**Work required:**
Below are some records. Return exactly the lines from the one with "Select the Bitcoin row label" to the one with "Task: Click part number 84583369", and nothing else.

Records drawn from a dataset
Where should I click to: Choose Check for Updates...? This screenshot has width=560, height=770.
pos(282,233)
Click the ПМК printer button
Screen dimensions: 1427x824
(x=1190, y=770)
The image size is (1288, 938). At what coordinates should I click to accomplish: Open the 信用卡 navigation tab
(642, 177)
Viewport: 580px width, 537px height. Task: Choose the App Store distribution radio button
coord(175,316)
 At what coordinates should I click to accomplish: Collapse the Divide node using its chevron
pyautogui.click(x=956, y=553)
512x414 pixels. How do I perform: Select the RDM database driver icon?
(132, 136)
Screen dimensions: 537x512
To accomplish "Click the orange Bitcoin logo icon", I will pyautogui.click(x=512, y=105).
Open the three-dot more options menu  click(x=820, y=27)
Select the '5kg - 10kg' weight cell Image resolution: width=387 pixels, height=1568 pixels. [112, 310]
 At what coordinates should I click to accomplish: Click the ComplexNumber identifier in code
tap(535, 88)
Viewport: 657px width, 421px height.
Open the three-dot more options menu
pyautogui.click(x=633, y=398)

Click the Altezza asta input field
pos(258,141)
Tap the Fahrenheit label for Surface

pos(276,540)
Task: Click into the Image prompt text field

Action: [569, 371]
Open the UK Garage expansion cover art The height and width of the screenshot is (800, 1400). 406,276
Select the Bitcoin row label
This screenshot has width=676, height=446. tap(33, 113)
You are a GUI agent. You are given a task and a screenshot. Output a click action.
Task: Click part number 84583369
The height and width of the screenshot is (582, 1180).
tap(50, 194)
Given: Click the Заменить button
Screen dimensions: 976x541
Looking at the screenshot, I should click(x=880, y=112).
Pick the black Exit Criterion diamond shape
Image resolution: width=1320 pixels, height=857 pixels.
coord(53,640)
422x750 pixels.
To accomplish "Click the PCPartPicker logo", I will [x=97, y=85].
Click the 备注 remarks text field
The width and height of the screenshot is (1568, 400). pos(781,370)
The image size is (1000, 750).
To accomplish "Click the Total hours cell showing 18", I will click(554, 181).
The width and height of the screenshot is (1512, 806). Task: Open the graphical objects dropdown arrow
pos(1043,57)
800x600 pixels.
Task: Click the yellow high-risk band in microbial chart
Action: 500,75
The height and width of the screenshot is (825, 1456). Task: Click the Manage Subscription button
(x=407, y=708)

**Completed exercise:**
Select the Bitcoin row label
This screenshot has width=676, height=446. tap(33, 113)
You are a GUI agent. You are given a task and a screenshot. Output a click action.
Task: Click part number 84583369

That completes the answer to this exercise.